Keeping in mind his military and nuclear weapons spending, as he has just outlined, leads to a clearer understanding of Kennedy as a manipulative rhetorician and spin doctor particularly in the light of his famous speech to the Commencement Address at American University on June 10 in 1963.

Kennedy started with his title. “Peace and Freedom Walk Together” In fact he used the word “Peace” 50 times in this one speech, a clever linguistic device that remained fixed in his listener’s minds rather than the actual content of what he said. In addition, he used the word “Freedom” 9 times at key points even though he had already created the CIA’s Domestic Operations Division that year. Freedom, but perhaps not so much for Americans.

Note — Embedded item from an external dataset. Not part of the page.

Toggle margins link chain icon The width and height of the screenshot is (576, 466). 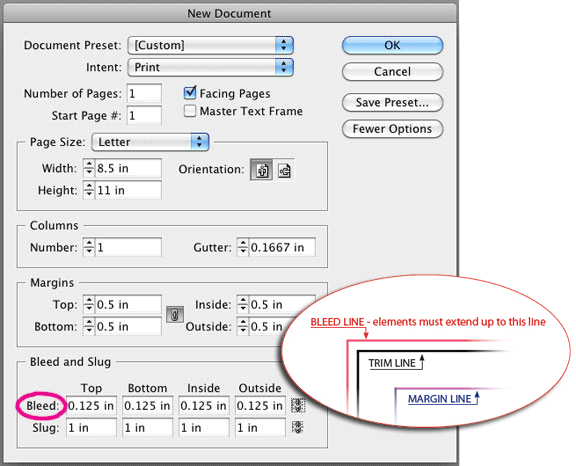point(175,315)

Later in his speech, it is doubtful this gem of rhetorical absurdity would achieve anything like the effect it had in 1963. “To secure these ends, America’s weapons are non-provocative, carefully controlled, designed to deter, and capable of selective use. Our military forces are committed to peace and disciplined in self-restraint. Our diplomats are instructed to avoid unnecessary irritants and purely rhetorical hostility.”

Kennedy goes on to say with a straight face, “For there can be no doubt that, if all nations could refrain from interfering in the self-determination of others, the peace would be much more assured.”  This was at a stage in his presidency when he was well on the way to be able to say to the citizens of Fort Worth ‘Our assistance to these nations can be painful, risky, and costly, as is true in Southeast Asia today. But we dare not weary of the task. For our assistance makes possible the stationing of 3.5 million allied troops along the Communist frontier’.

He concludes with the hypocritical ‘The United States, as the world knows, will never start a war. We do not want a war.” As he said at the time, he was actively escalating involvement in Vietnam and he conveniently omitted to mention, Laos. In fact, as linguist and political researcher, Noam Chomsky said, ‘by 1962, Kennedy’s war had far surpassed the French war at its peak in helicopters and aerial fire power’.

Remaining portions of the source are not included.